**提示文**
· · ·

調査部 経済調査チーム エコノミスト 中信達彦
主任エコノミスト 風間春香
安川亮太
主席エコノミスト 酒井才介
tatsuhiko.nakanobu@mizuho-rt.co.jp

止まらない物価上昇。23年度コアCPI前年比は+2.6%を予測

2023年度も引き続き物価高が消費者の重石になっている。4月の実質賃金は前年比▲3.0%と、13カ月連続のマイナスとなった(図表1)。名目賃金の伸びを物価上昇率が上回り、消費者の生活水準(実質購買力)が切り下がる状況が続いている。消費者の実質的な購買力低下はいつまで続くのだろうか。

実質賃金のマイナスをもたらしている物価高について、4月の消費者物価指数(生鮮食品を除く総合、以下「コアCPI」)は前年比+3.4%で推移している。コアCPIは1月(同+4.3%)にピークを打った後、政府の物価高対策の効果もあって伸び率が鈍化しているものの、食料品や外食・宿泊料等のサービスを中心に値上げの動きが続き、3%を超える高い伸びが継続している状況だ。季節調整値の前月比でみると4月は+0.5%の伸びとなっており、単純計算で年率+6%程度と瞬間風速としては欧米並みのインフレ圧力が発生している計算になる。

こうした物価上昇の背景として、企業の価格転嫁の広がりが挙げられる。5月に発刊された日本銀行のワーキングペーパー(佐々木他(2023))によれば、企業のコスト上昇率が一定の閾値を超えるとインフレ率への影響(パススルー)が非線形的に強まると指摘されている。確かに、資源価格の高騰と円安の急速な進展を背景として2021年以降の仕入価格上昇幅は過去に比べて大きくなっており(図表2)、従来以上に販売価格の引き上げに動く企業が同調的に増加した模様である。

図表1 実質賃金の要因分解

(出所)厚生労働省「毎月勤労統計」より、みずほリサーチ&テクノロジーズ作成

図表2 販売価格・仕入価格・価格上昇品目割合

(注)販売価格と仕入れ価格は生産者価格ベース。鎌田・吉村(2010)等に基づき、日銀短観で公表されている販売価格DIと仕入価格DIの「上昇」・「下落」の回答割合から統計学的に推計を行うことにより算出したもの。
(出所)日本銀行「短観」「企業物価指数」「基調的なインフレ率を捕捉するための指標」より、みずほリサーチ&テクノロジーズ作成

先行きも当面コアCPI前年比は高止まり、夏場頃までは3%台で推移する可能性が高いだろう。株式会社ナウキャスト「日経CPI Now」により飲食料品等の日用品を対象とした日次物価指数の動きをみると、5月以降も物価上昇圧力は根強い状況だ(図表3)。また、6月には電力大手7社で14~42%の電気代値上げが行われたことが押し上げ要因になる(電力大手7社のウェイトを踏まえた上で、自由料金の上昇幅が規制料金に比較して限定的であることも加味するとコアCPIを0.3%程度押し上げると試算)。原材料費に加えて電気代、人件費等もコスト上昇圧力となることで、今秋にかけて値上げの動きは続く可能性が高い。

· · ·

**渡された資料**
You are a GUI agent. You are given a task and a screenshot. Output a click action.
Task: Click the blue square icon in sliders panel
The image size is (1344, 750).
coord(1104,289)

· · ·

**作業の指示**
提示文の内容を2文にまとめてください。 資料は使わなくてかまいません。

**この作業の答え**
4月の実質賃金は前年比▲3.0%と13カ月連続のマイナスで、名目賃金の伸びを物価上昇率が上回り、コアCPIも4月に前年比+3.4%と3%を超える高い伸びが続いている。背景には企業の価格転嫁の広がりがあり、先行きもコアCPI前年比は夏場頃まで3%台で推移する可能性が高く、6月の電気代値上げなどもあって今秋にかけて値上げの動きは続く可能性が高い。